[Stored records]
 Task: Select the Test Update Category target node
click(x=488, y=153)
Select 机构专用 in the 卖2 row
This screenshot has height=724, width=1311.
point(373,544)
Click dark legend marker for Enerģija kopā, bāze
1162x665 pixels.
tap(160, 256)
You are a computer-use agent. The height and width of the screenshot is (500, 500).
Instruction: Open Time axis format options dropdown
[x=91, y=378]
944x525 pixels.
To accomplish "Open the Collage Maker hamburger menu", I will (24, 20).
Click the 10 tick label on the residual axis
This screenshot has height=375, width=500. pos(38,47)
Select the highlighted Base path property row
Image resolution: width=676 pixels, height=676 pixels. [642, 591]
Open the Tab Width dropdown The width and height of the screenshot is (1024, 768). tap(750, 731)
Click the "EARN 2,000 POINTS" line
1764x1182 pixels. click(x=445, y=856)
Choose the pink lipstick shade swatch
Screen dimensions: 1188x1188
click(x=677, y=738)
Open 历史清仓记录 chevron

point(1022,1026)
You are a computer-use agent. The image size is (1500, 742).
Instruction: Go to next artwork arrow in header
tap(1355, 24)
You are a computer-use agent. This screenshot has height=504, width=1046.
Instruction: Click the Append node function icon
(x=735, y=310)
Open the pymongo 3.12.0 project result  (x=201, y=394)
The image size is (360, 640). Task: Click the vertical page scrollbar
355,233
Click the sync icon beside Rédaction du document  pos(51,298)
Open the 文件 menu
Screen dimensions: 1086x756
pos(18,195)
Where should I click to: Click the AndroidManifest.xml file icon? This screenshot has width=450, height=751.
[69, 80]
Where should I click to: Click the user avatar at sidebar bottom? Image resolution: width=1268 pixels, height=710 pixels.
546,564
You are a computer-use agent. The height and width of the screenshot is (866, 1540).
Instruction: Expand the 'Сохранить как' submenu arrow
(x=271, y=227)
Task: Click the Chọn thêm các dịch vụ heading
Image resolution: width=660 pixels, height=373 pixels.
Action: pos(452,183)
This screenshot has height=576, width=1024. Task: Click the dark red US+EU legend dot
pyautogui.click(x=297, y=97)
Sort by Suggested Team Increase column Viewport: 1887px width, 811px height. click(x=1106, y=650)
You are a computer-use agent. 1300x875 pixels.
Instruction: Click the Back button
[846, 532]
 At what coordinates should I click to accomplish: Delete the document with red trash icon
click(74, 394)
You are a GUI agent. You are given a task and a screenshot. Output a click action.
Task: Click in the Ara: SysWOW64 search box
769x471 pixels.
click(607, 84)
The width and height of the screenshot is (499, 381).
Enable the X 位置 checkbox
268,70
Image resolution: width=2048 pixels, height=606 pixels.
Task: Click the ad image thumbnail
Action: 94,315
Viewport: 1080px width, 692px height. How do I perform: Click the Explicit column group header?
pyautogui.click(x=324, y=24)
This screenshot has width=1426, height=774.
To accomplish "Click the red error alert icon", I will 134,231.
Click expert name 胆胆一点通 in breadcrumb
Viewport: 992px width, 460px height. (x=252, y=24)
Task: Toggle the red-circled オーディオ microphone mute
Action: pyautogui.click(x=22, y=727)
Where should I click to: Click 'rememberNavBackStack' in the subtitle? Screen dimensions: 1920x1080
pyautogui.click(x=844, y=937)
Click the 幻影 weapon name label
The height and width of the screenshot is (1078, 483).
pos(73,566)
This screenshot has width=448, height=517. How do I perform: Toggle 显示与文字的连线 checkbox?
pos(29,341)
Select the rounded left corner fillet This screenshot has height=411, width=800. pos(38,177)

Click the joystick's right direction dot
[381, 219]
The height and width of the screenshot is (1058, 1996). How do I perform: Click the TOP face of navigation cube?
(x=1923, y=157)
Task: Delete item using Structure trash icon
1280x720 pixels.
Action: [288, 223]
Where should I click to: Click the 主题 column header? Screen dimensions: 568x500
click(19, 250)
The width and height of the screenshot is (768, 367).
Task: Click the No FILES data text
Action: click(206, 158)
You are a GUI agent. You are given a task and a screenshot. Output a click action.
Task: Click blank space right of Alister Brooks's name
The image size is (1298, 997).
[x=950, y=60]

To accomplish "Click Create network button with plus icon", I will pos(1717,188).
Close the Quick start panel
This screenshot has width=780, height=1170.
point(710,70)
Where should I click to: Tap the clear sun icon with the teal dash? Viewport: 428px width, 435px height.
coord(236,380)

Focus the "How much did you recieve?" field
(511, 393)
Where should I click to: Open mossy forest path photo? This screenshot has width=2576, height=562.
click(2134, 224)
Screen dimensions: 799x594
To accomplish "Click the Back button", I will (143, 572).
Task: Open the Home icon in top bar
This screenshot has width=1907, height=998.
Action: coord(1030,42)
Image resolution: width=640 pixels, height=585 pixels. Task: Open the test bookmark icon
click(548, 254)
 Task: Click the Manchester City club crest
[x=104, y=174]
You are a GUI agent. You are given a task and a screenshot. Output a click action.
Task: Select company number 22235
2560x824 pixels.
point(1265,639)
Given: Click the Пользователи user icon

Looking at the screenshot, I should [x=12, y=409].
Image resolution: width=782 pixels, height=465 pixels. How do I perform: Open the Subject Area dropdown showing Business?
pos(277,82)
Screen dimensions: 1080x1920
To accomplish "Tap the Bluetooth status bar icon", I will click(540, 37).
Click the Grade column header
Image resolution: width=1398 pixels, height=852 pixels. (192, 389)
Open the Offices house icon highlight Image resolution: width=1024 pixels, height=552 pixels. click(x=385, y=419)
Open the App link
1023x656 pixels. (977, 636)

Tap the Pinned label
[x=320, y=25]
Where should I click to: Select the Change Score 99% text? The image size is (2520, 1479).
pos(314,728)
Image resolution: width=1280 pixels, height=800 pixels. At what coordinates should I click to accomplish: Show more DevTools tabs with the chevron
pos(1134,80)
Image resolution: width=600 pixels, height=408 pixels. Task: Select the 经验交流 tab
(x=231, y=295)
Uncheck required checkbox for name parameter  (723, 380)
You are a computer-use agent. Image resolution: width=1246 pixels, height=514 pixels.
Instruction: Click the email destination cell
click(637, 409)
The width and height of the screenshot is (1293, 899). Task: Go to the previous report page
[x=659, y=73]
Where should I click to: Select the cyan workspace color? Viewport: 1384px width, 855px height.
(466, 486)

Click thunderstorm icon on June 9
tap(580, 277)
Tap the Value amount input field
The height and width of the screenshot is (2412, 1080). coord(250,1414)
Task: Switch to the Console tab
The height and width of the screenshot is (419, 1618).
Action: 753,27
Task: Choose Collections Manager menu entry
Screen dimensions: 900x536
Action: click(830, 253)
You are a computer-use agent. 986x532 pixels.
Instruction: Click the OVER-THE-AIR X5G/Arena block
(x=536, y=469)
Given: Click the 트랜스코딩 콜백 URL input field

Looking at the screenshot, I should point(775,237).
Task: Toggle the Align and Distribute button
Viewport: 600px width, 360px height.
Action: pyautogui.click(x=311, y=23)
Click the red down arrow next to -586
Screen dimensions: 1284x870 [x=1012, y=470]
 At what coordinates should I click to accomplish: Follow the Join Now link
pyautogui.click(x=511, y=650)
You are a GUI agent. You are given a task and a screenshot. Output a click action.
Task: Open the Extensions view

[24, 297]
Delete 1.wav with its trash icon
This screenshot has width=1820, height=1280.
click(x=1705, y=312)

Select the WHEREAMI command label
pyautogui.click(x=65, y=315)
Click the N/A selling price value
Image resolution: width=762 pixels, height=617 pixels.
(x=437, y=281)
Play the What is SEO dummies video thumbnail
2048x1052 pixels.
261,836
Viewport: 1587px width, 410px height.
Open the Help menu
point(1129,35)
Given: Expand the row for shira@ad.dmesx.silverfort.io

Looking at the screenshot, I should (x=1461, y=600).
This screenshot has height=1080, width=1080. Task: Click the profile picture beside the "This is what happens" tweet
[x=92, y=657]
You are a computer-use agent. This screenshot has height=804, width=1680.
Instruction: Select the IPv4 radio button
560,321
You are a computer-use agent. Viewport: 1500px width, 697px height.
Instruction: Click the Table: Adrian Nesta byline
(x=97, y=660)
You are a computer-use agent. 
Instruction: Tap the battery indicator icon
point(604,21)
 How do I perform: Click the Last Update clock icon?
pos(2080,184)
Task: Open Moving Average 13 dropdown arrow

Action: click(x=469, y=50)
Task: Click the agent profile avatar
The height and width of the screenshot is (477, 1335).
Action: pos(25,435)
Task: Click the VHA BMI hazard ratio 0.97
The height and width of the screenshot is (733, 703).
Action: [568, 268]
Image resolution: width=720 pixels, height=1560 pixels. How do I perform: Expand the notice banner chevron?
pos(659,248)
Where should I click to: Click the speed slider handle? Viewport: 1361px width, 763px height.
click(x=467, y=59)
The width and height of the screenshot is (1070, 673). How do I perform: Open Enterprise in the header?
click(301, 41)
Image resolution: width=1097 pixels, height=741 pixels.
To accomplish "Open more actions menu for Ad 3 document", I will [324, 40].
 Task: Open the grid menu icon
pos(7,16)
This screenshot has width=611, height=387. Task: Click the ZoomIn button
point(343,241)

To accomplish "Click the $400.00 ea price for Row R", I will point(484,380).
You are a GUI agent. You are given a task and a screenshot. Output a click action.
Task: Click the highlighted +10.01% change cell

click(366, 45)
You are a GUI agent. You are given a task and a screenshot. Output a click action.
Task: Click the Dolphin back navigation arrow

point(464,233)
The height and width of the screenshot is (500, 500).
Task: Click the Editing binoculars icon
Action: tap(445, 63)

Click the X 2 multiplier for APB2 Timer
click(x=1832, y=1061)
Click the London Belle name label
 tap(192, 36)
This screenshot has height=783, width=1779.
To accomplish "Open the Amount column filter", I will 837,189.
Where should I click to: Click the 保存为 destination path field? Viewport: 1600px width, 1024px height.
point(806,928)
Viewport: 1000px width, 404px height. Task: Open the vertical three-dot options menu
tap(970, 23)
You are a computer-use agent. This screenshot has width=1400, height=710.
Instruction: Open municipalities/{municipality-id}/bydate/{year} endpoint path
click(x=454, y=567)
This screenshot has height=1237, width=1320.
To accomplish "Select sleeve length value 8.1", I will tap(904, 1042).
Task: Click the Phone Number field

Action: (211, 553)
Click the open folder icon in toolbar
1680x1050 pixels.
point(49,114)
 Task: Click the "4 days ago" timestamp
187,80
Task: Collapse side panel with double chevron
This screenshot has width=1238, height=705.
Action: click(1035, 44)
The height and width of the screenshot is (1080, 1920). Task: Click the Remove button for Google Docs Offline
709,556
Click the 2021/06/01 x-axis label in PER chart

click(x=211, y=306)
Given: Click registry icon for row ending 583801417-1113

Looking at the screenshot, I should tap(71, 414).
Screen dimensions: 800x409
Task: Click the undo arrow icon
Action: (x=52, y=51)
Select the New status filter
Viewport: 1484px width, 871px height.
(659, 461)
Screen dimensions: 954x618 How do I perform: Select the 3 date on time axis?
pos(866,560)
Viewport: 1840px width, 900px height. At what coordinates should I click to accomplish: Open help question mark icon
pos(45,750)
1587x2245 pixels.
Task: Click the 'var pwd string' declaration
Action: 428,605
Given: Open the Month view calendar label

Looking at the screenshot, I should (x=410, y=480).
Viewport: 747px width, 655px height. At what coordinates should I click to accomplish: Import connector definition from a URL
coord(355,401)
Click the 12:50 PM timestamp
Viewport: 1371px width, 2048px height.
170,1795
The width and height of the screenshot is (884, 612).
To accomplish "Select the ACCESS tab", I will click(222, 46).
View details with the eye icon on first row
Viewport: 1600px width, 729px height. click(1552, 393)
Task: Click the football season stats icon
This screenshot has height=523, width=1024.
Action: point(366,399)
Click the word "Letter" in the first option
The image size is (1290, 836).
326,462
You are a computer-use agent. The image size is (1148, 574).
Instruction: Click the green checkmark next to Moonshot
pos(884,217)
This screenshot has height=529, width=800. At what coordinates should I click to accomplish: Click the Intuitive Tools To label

* **Aim of the exercise**: What is needed is the number of lines above that include the string "filter", and nothing else.

* **Task result**: 2